[Data for finding items]
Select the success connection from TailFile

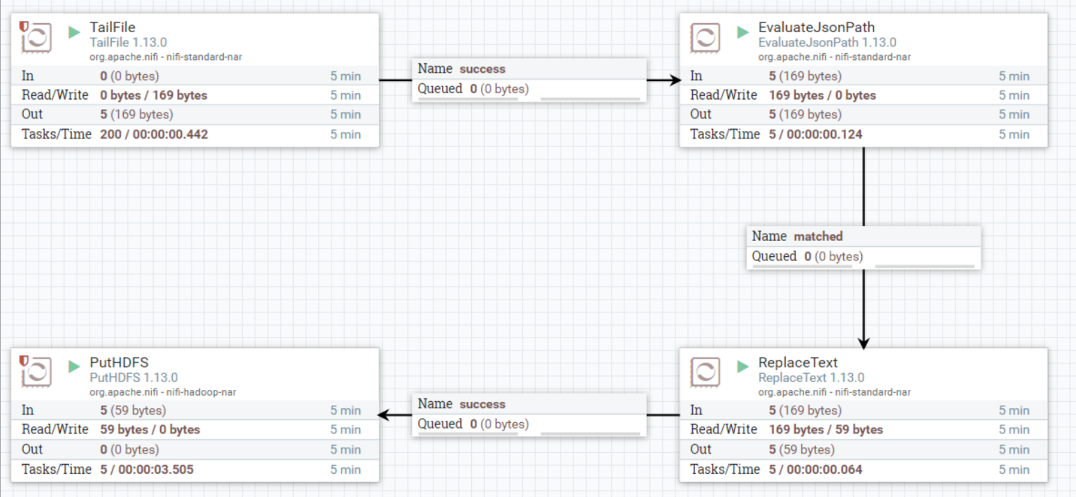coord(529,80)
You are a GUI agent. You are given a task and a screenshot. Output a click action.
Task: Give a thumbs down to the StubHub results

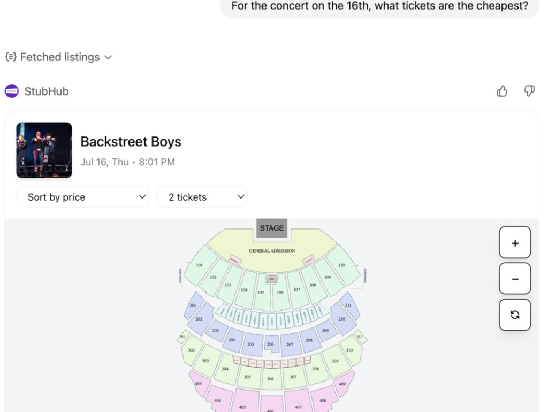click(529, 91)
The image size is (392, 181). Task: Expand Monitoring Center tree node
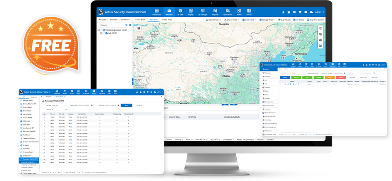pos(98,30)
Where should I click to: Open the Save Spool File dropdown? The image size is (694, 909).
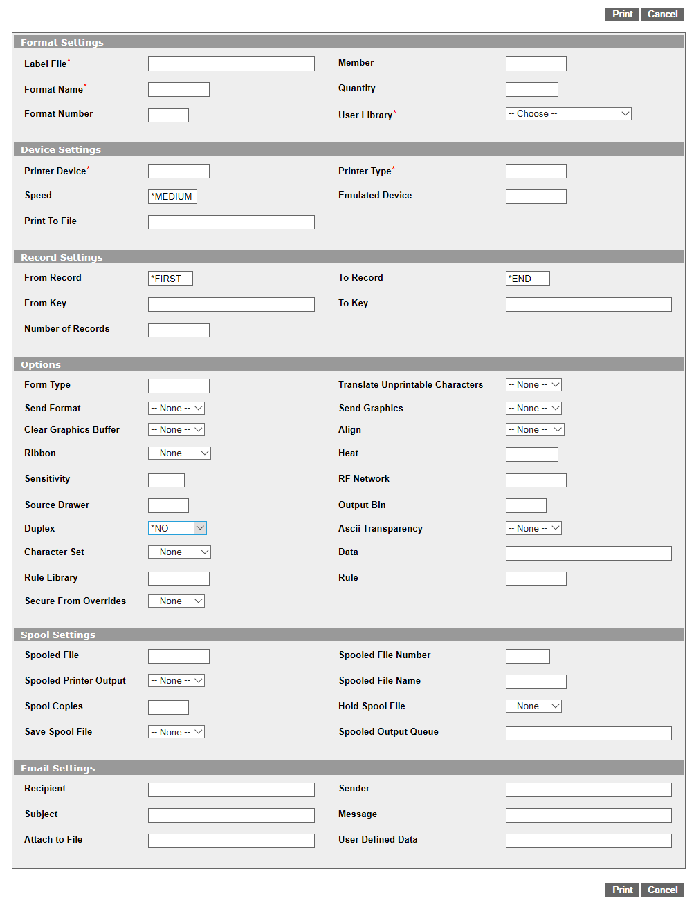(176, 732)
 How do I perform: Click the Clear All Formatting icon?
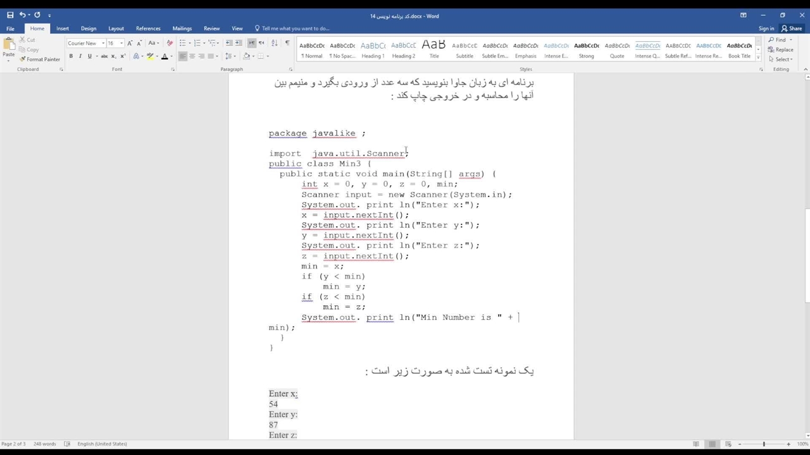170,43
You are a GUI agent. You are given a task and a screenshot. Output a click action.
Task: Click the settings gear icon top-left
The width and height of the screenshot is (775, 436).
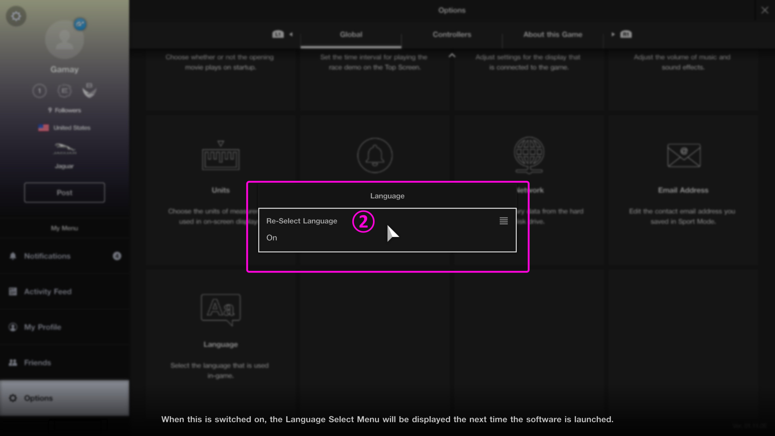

▶ THE EXERCISE:
Arrange every line of the data above into a Markdown table with the columns Row and Line, numbering the rows in order. Leave out blank lines and the pictures.

▶ SOLUTION TO THE PROBLEM:
| Row | Line |
|---|---|
| 1 | Select the success connection from TailFile |
| 2 | coord(529,80) |
| 3 | You are a GUI agent. You are given a task and a screenshot. Output a click action. |
| 4 | Task: Give a thumbs down to the StubHub results |
| 5 | click(529, 91) |
| 6 | The image size is (392, 181). Task: Expand Monitoring Center tree node |
| 7 | pos(98,30) |
| 8 | Where should I click to: Open the Save Spool File dropdown? The image size is (694, 909). |
| 9 | (176, 732) |
| 10 |  How do I perform: Click the Clear All Formatting icon? |
| 11 | 170,43 |
| 12 | You are a GUI agent. You are given a task and a screenshot. Output a click action. |
| 13 | Task: Click the settings gear icon top-left |
| 14 | The width and height of the screenshot is (775, 436). |